Bag I has 7 red and 3 green balls. Bag II has 3 red and 17 green.
(a) If the ball selected was a green, then what is the probability that Bag I was selected, and what is the probability that Bag II was selected?
(b) If a second ball I choose from the same bag with first time, what is the probability that the ball will be green; what is the probability that the ball will be red?
Remark: The ball first time pick will put back into bag.
On
Bag I has 7 red and 3 green balls. Bag II has 3 red and 17 green.
(a) If the ball selected was a green, then what is the probability that Bag I was selected, and what is the probability that Bag II was selected?
Let $G_1, G_2$ be the event of selecting a green ball in the first or second draw, and $B_{\rm I}, B_{\rm II}$ be the event of selecting the respective bag.
Then you may use Bayes' Rule (and the Law of Total Probability):$$\mathsf P(B_{\rm I}\mid G_1)=\dfrac{\mathsf P(B_{\rm I})~\mathsf P(G_1\mid B_{\rm I})}{\mathsf P(B_{\rm I})~\mathsf P(G_1\mid B_{\rm I})+\mathsf P(B_{\rm II})~\mathsf P(G_1\mid B_{\rm II})}$$
Likewise you can fine $\mathsf P(B_{\rm II}\mid G_1)$.
Alternatively, first principle reasonings about the probability weight of each individual green ball will suffice (each from the ten balls in the first bag are twice as likely to have been picked as each from the twenty balls in the second bag, and so when given that a green ball was selected, there the odds of it coming from the first bag (with three green balls) rather than the second (with seventeen green balls) is ...).
(b) If a second ball I choose from the same bag with first time, what is the probability that the ball will be green; what is the probability that the ball will be red?

**PROVIDED INFORMATION:**
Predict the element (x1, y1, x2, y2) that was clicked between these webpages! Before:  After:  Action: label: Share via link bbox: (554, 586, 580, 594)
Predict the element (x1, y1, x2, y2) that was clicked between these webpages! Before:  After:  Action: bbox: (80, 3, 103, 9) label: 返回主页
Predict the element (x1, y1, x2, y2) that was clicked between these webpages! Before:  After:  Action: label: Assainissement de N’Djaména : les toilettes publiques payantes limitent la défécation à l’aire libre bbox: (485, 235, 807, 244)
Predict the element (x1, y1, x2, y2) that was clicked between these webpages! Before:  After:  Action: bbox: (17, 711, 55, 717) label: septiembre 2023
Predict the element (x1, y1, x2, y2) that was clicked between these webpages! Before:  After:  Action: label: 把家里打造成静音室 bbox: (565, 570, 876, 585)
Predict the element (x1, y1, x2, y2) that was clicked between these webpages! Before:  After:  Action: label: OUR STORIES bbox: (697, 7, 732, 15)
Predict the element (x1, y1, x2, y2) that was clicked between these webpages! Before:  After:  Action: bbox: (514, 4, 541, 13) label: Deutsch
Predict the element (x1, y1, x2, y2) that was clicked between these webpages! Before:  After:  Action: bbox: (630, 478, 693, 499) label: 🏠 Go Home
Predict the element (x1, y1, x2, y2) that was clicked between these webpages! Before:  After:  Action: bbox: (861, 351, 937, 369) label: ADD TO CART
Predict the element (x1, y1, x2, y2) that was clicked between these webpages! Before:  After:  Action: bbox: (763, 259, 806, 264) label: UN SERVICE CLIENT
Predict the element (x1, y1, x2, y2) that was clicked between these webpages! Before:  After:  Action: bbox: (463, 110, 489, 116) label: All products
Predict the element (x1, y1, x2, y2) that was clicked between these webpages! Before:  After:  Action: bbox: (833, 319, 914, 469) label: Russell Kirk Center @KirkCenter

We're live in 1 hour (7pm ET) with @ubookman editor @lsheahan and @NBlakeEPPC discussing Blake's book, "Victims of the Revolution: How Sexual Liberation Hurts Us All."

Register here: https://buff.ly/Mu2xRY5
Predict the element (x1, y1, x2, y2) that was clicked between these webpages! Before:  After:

**SHORT EXERCISE 1:**
Write out the passage of the two-bag probability thread from "Remark: The ball" up to and including "the respective bag.".
**SHORT EXERCISE 2:**
Please extend the two-bag probability thread, picking up after its final sentence.
You can ignore the rows.

**WRITTEN RESPONSE 1:**
Remark: The ball first time pick will put back into bag.
On
Bag I has 7 red and 3 green balls. Bag II has 3 red and 17 green.
(a) If the ball selected was a green, then what is the probability that Bag I was selected, and what is the probability that Bag II was selected?
Let $G_1, G_2$ be the event of selecting a green ball in the first or second draw, and $B_{\rm I}, B_{\rm II}$ be the event of selecting the respective bag.

**WRITTEN RESPONSE 2:**
Assuming you are seeking the conditional probability when given the first draw was green, then just use the Law of Total Probability.
$$\mathsf P(G_2\mid G_1)=\mathsf P(G_2\mid B_{\rm I},G_1)~\mathsf P(B_{\rm I}\mid G_1)+\mathsf P(G_2\mid B_{\rm II},G_1)~\mathsf P(B_{\rm II}\mid G_1)$$
Further, if the draws are with replacement, then the draws are conditionally independent for a given bag, and things simplify:
$$\mathsf P(G_2\mid G_1)=\mathsf P(G_2\mid B_{\rm I})~\mathsf P(B_{\rm I}\mid G_1)+\mathsf P(G_2\mid B_{\rm II})~\mathsf P(B_{\rm II}\mid G_1)$$
a)First, since there 2 times more balls in bag II you can see that repeating this experiment many times, the balls from bag I are gonna be pick twice as much.The balls from bag one count double then.
You know you got a green ball, and there is 23 green balls in total (6=3*2 in bag I because they count double) + (17 in bag II):
b) In this case you know you gotta pick from only one bag, you chances to pick red or green are the number of green/red ball out of the total number of balls in that unique bag.
this is an intuitive answer, for the exact formula you can look the previous comments on your question.
Have a nice day.